There is potential for growth but a coordinated and collaborative approach is required to improve the contribution of this informal activity to sustainable development. It needs to involve all levels of government, industry, and civil society.
Zama zamas, community leaders, researchers, engineers, geologists, social scientists, policy-makers, and other role players involved in unregulated artisanal mining need to coordinate their efforts in order to produce a plan for managing it. The absence of policy and regulation prevents improvements such as partnerships between artisanal miners, and also between largescale mining and artisanal mining. It also prevents improvements in environmental health and local safety.
Regulation of artisanal gold mining on a country-wide scale is a daunting challenge, but it is not impossible. Well documented, good practice examples exist in other regions on the continent and in the rest of the world.
In Ghana, the government reformed its mining policies to tackle the issue of artisanal and small-scale mining (ASM). A 1989 Small Scale Gold Mining Law legalised and codified ASM. In 1994 Ghana passed the Environmental Protection Agency Act and in 1999, the Environmental Assessment Regulations. The latter requires ASM miners to register with the Minerals Commission which assigns them specific areas to operate.
Problems with the Ghanaian system
Many galamseys (artisanal miners) were frustrated by bureaucratic hurdles and opted out of the registration process. They continued to operate illegally.

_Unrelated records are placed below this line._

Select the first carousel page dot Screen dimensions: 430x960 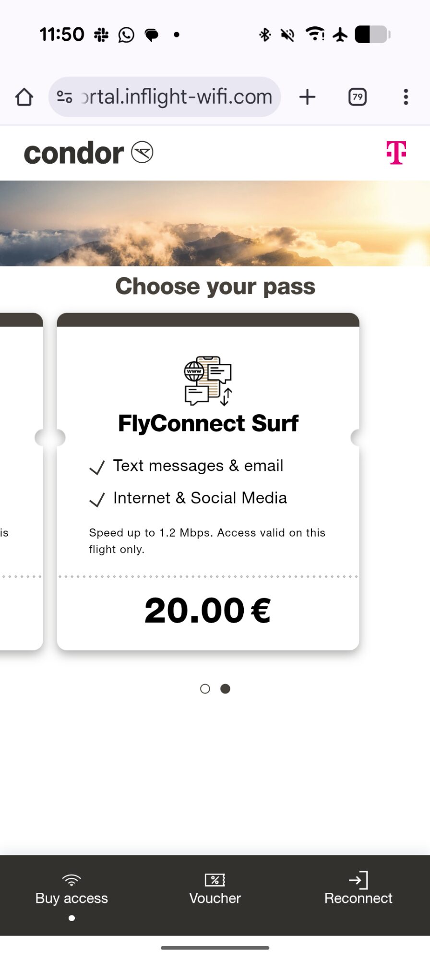205,689
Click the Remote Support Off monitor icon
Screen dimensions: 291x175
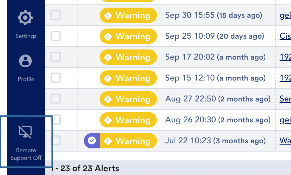pos(25,132)
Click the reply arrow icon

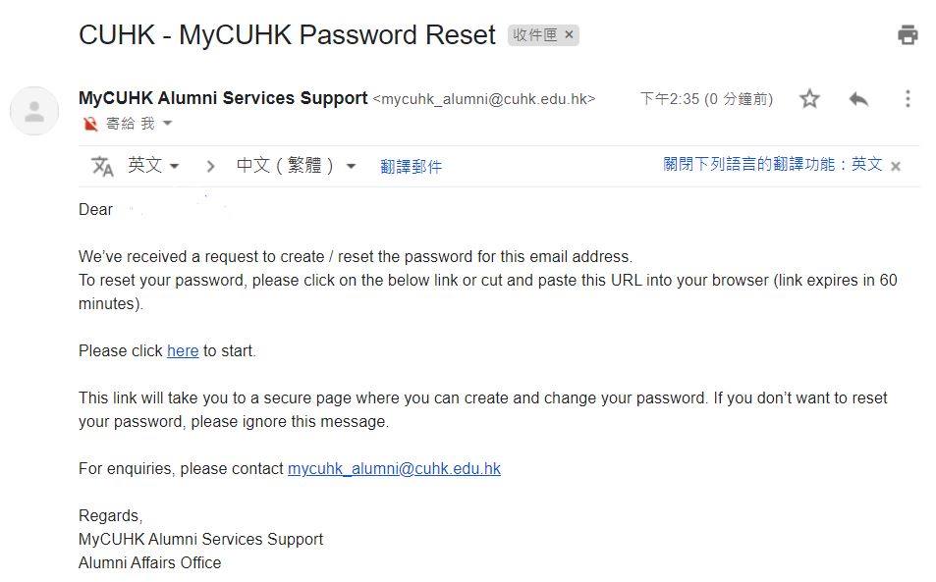[858, 98]
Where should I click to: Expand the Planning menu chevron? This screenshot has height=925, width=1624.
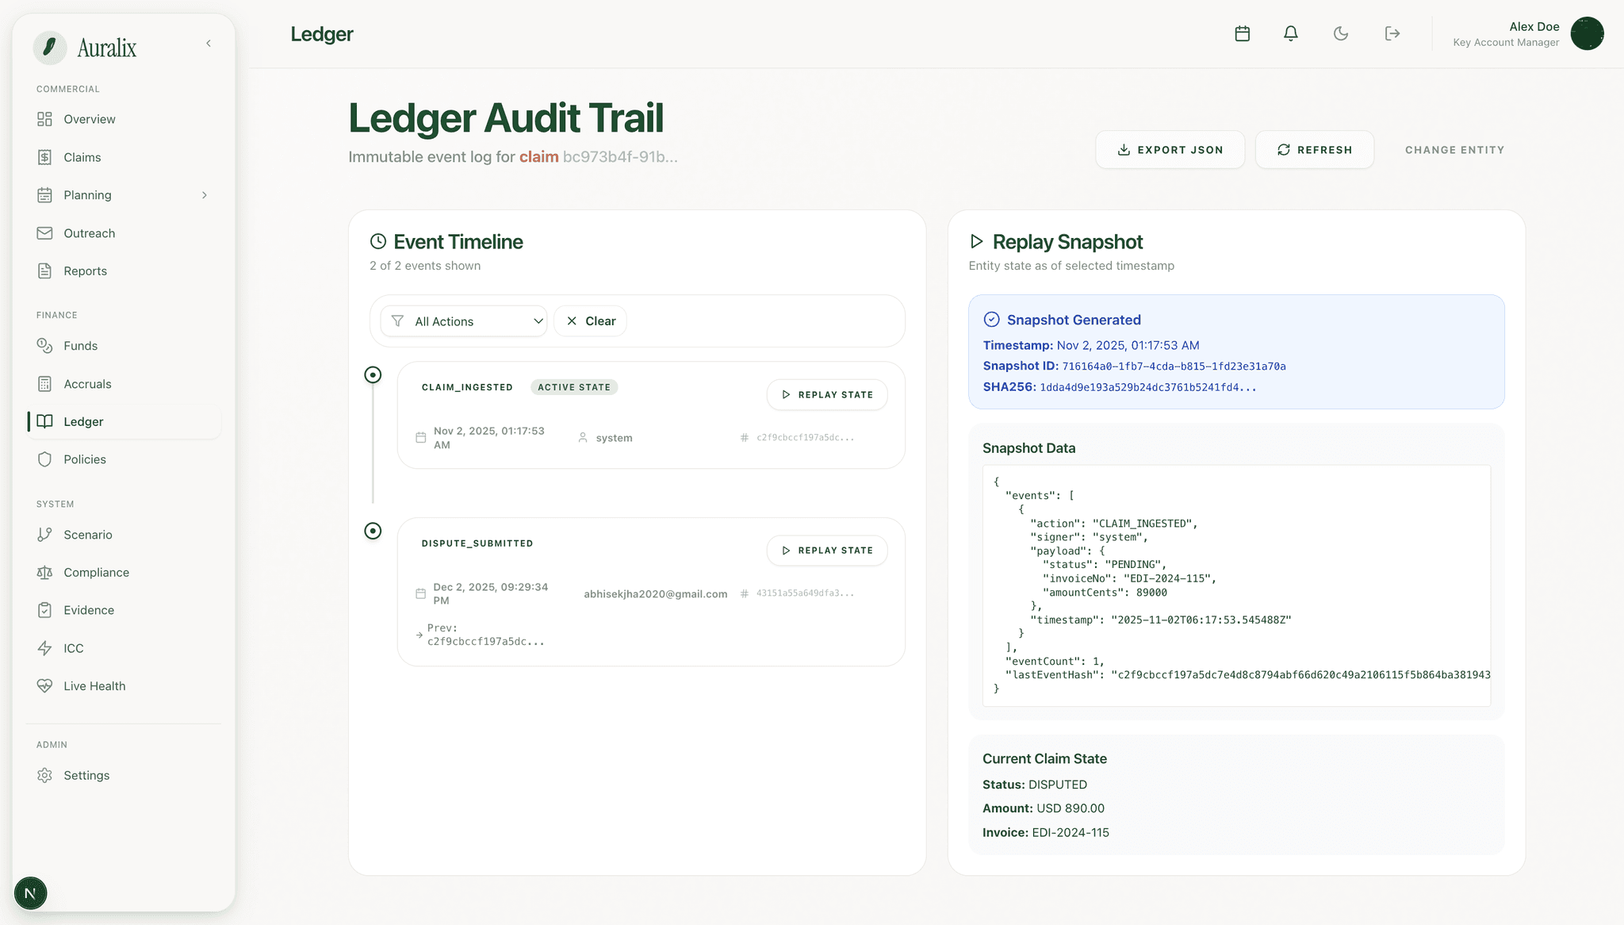[x=205, y=195]
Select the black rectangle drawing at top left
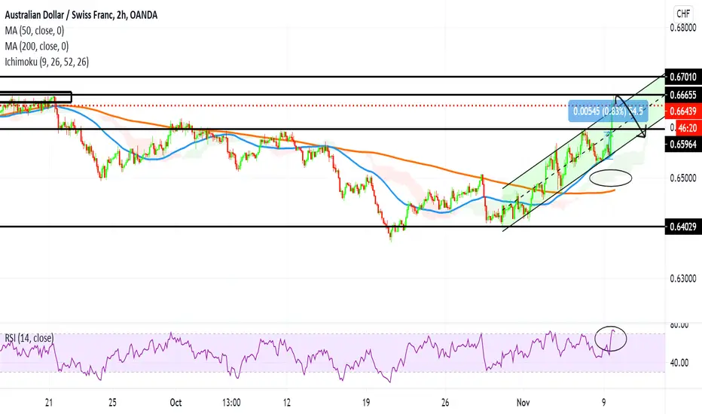 coord(36,97)
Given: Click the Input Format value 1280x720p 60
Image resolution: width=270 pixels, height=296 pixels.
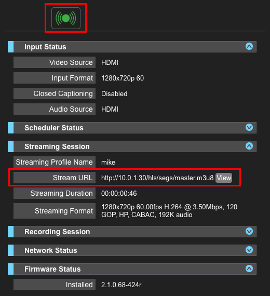Looking at the screenshot, I should click(123, 78).
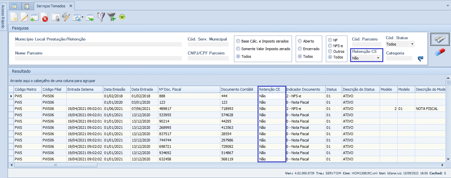
Task: Click the silver funnel filter icon
Action: 100,17
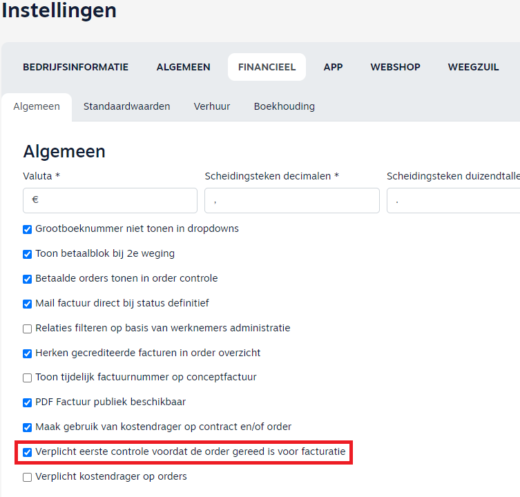Open the App settings tab
Viewport: 520px width, 497px height.
click(x=333, y=67)
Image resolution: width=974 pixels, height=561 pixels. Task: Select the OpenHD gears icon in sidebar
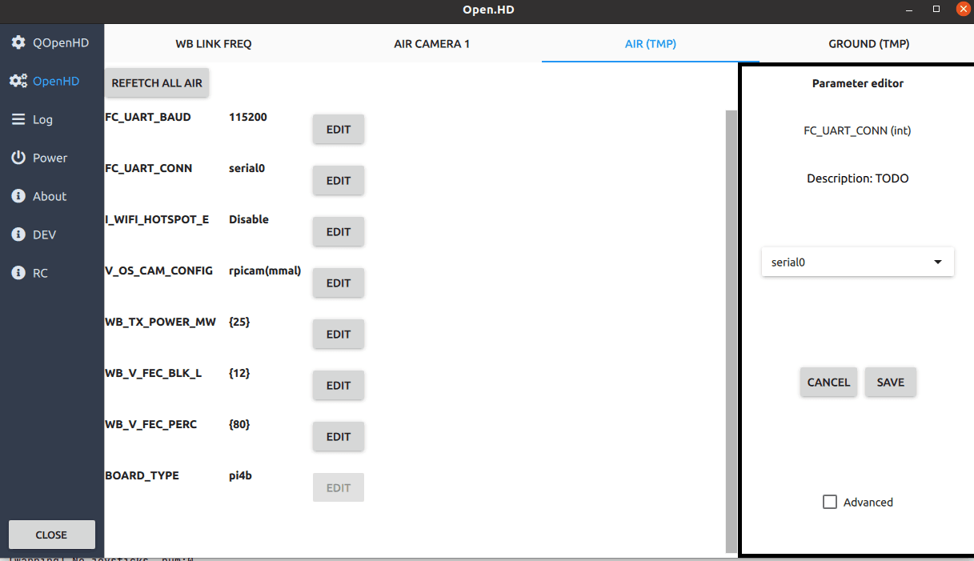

The Ghanaian press is filled with accounts of the difficulties met by the Minerals Commission and the Ghana Immigration Service in monitoring foreign illegal ASM miners. The law only allows licences for Ghanaian citizens. In reality, this is far from the case.
There are structural problems that continue to prevent agencies from conducting their work. They are caused by:
• A lack of proper funding for the taskforce assigned to anti-illegal mining security,
• Transport problems that prevent immigration services from working efficiently in remote areas,
• Lack of oversight in the issuing of licences,
• Financial incentives for partnering with foreigners that are hard to resist,
• The Ghanaian example shows that regulation of artisanal mining is possible but not easy.
Other African examples
In Zimbabwe, artisanal miners are organising themselves into cooperatives to attract and involve members of the surrounding communities. Women’s mining cooperatives are also emerging in areas where artisanal mining is taking place.

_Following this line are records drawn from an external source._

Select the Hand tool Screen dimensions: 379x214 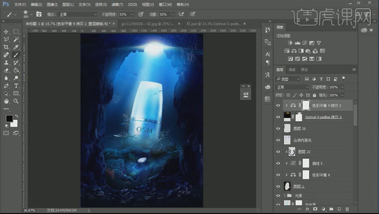(x=6, y=101)
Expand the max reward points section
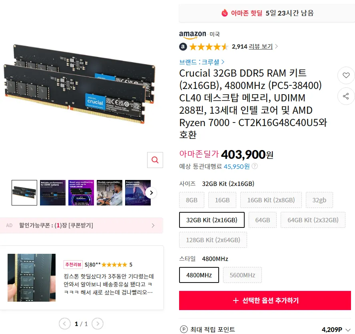 pos(348,330)
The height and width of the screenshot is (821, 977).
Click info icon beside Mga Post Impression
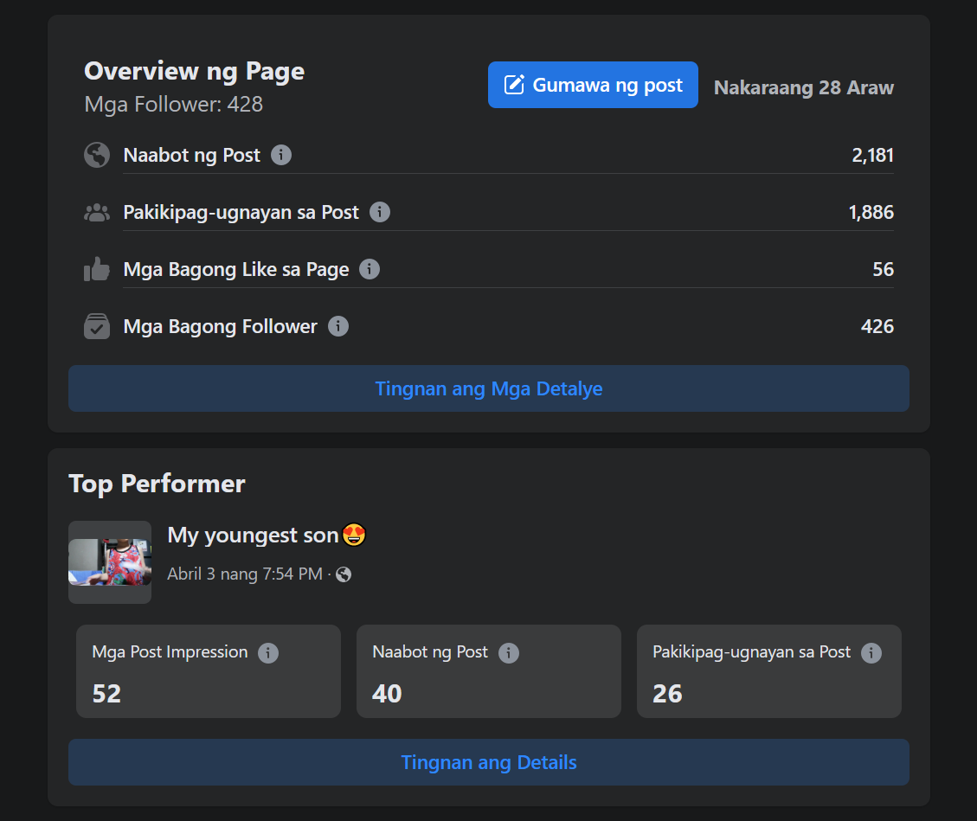268,653
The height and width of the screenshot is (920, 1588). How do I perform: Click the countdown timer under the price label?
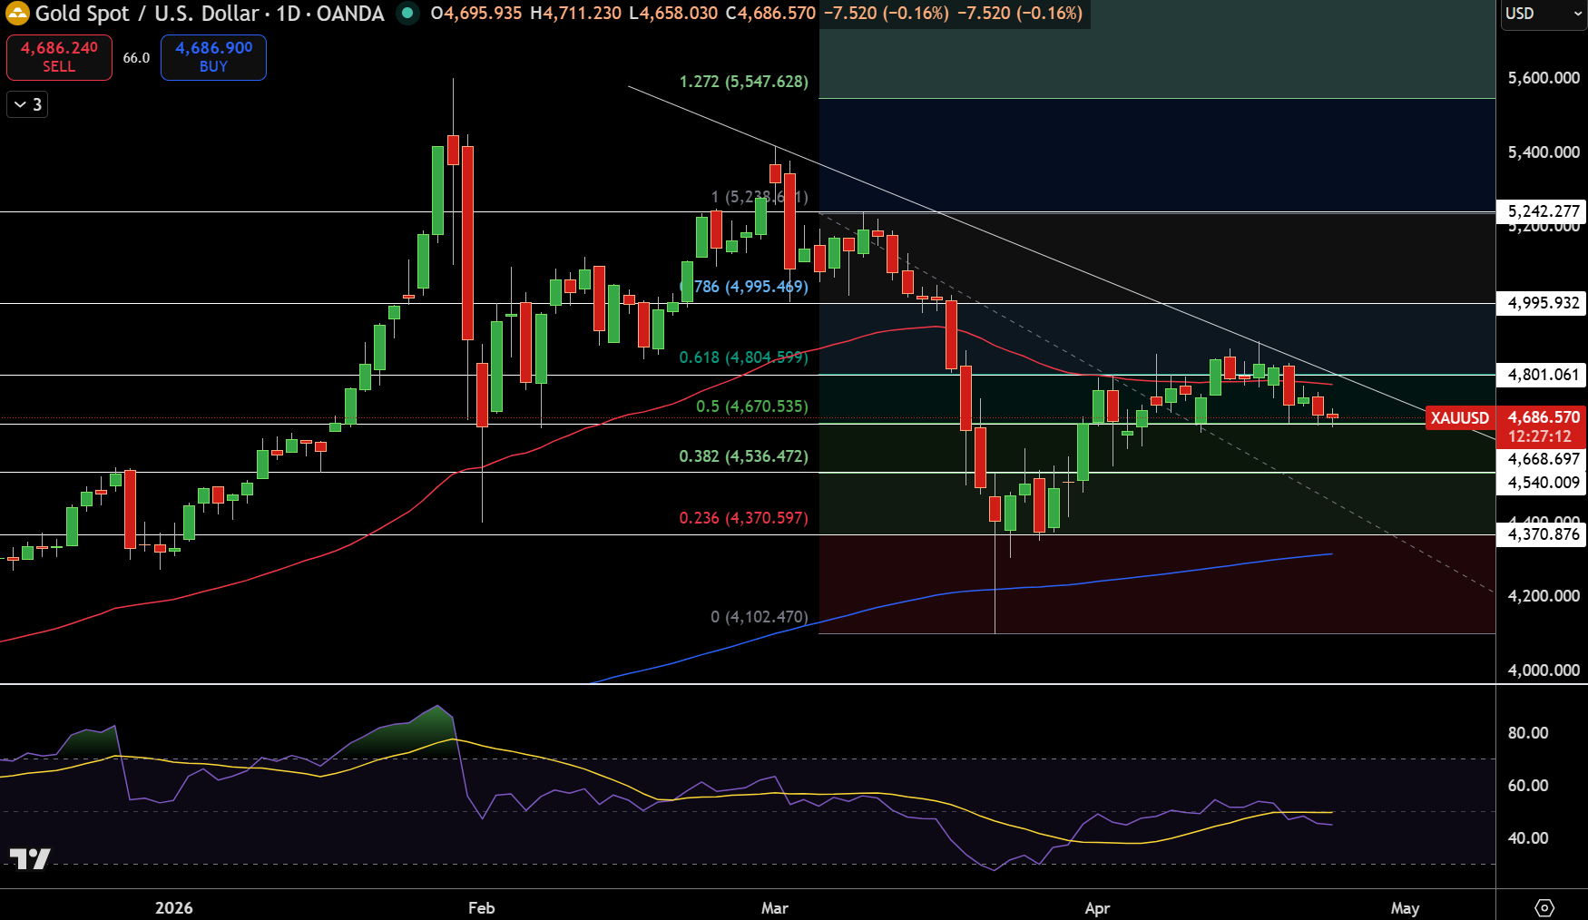[1540, 436]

In Liberia, there are an estimated 50,000 – 75,000 artisanal diamond miners, of whom between 10% and 20% are women. They mainly pan for gold at diamond sites. If half of their combined income was spent on local goods and services, more than US$13.5 million would be injected into local economies. This creates markets for locally grown or supplied products and increases the cash component of household incomes. This ASM-injected capital may further stimulate local formal and informal enterprises to contribute an additional US$33.75 million to local economies.
In Uganda, almost 200,000 women and men are engaged in artisanal mining of gold, tin, coltan, wolfram, and a range of industrial minerals. The average miner is estimated to contribute almost 20 times more to GDP than those employed in farming, fishing, and forestry.
Across Africa, where artisanal mining is happening, there is a need for a more holistic approach to addressing issues and challenges.
In South Africa, there is no comprehensive framework for improving the practices of unlawful miners. The current practice of simply calling them “illegal” will have the effect of making their activities more dangerous rather than causing them to disappear. Arresting zama zamas will not deter them. There needs to be a greater recognition of the new dawn of artisanal mining as part of South Africa’s minerals industry. Without this, people living in poverty in mining areas will continue to try their luck at dangerous and unlawful zama zama mining, in the hopes of striking it rich.
Angela Kariuki is a researcher at the South African Human Rights Commission.